§ **PROBLEM**
In the listing below, locate the line that contains "Task: Open 鼠标助手识图版 tile" and the line that contains "This screenshot has". Restate word for word those two lines and every line between them, and nothing else.

§ **DATASET RECORDS**
Segment Open
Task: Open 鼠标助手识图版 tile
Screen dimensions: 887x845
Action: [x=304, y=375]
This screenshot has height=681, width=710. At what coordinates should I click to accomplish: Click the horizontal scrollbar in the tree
Segment Closed
Segment Open
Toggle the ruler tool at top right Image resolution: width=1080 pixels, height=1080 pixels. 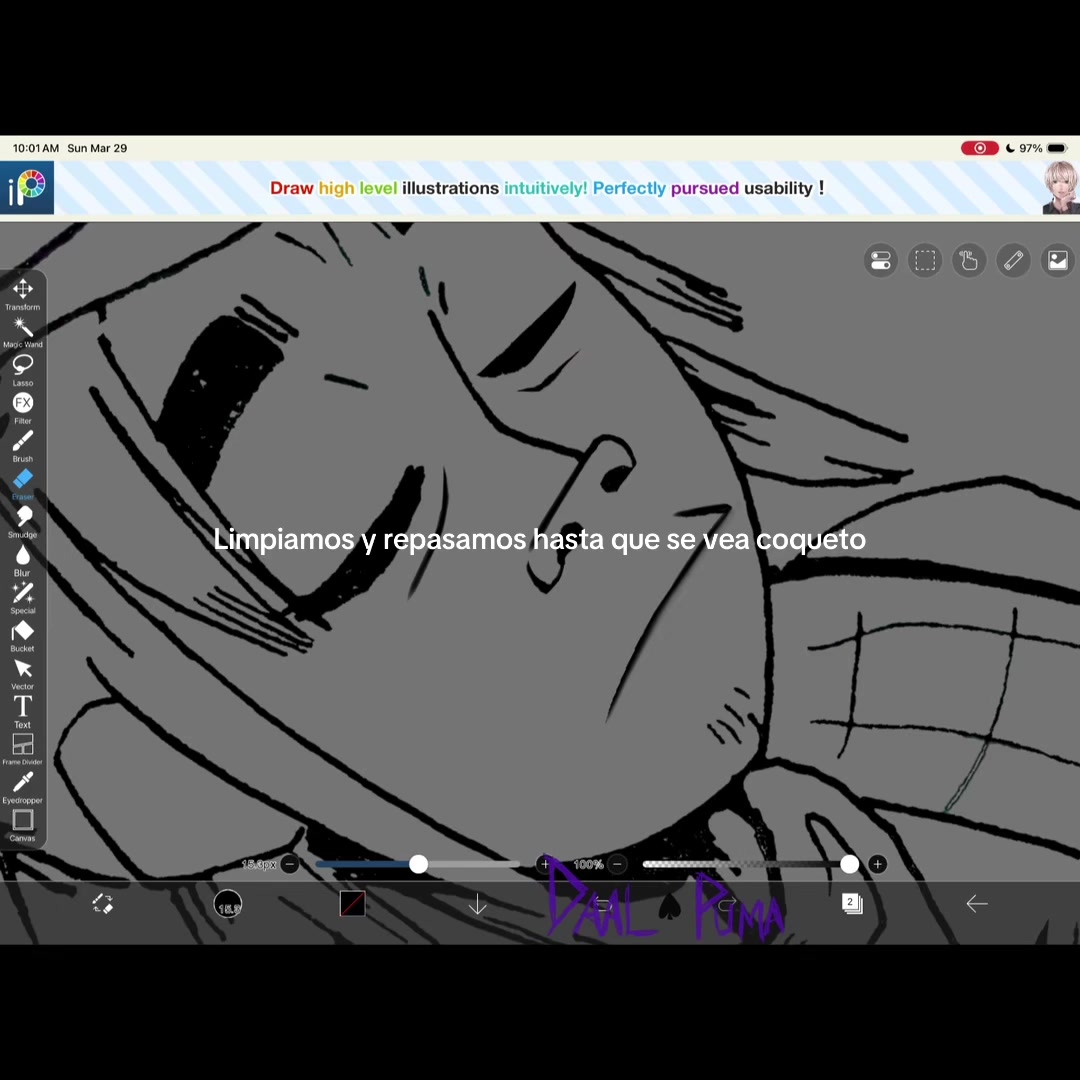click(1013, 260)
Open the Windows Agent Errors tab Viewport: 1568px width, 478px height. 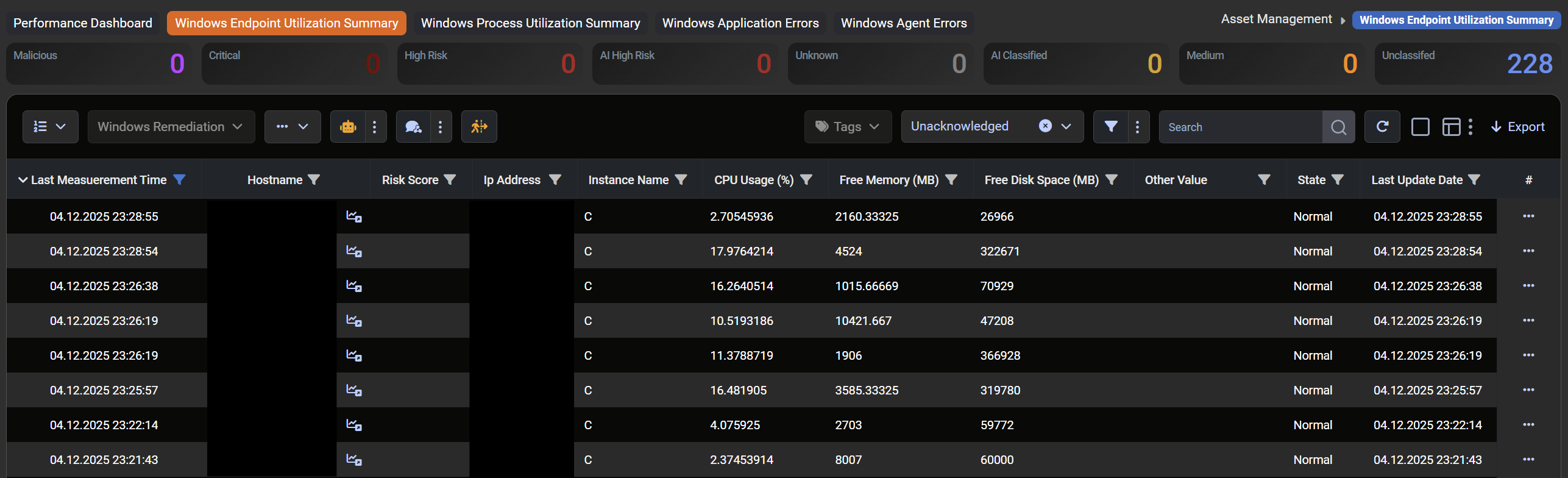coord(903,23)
Segment Closed
§ **SOLUTION TO THE PROBLEM**
Task: Open 鼠标助手识图版 tile
Screen dimensions: 887x845
Action: [x=304, y=375]
This screenshot has height=681, width=710. At what coordinates should I click to accomplish: Click the horizontal scrollbar in the tree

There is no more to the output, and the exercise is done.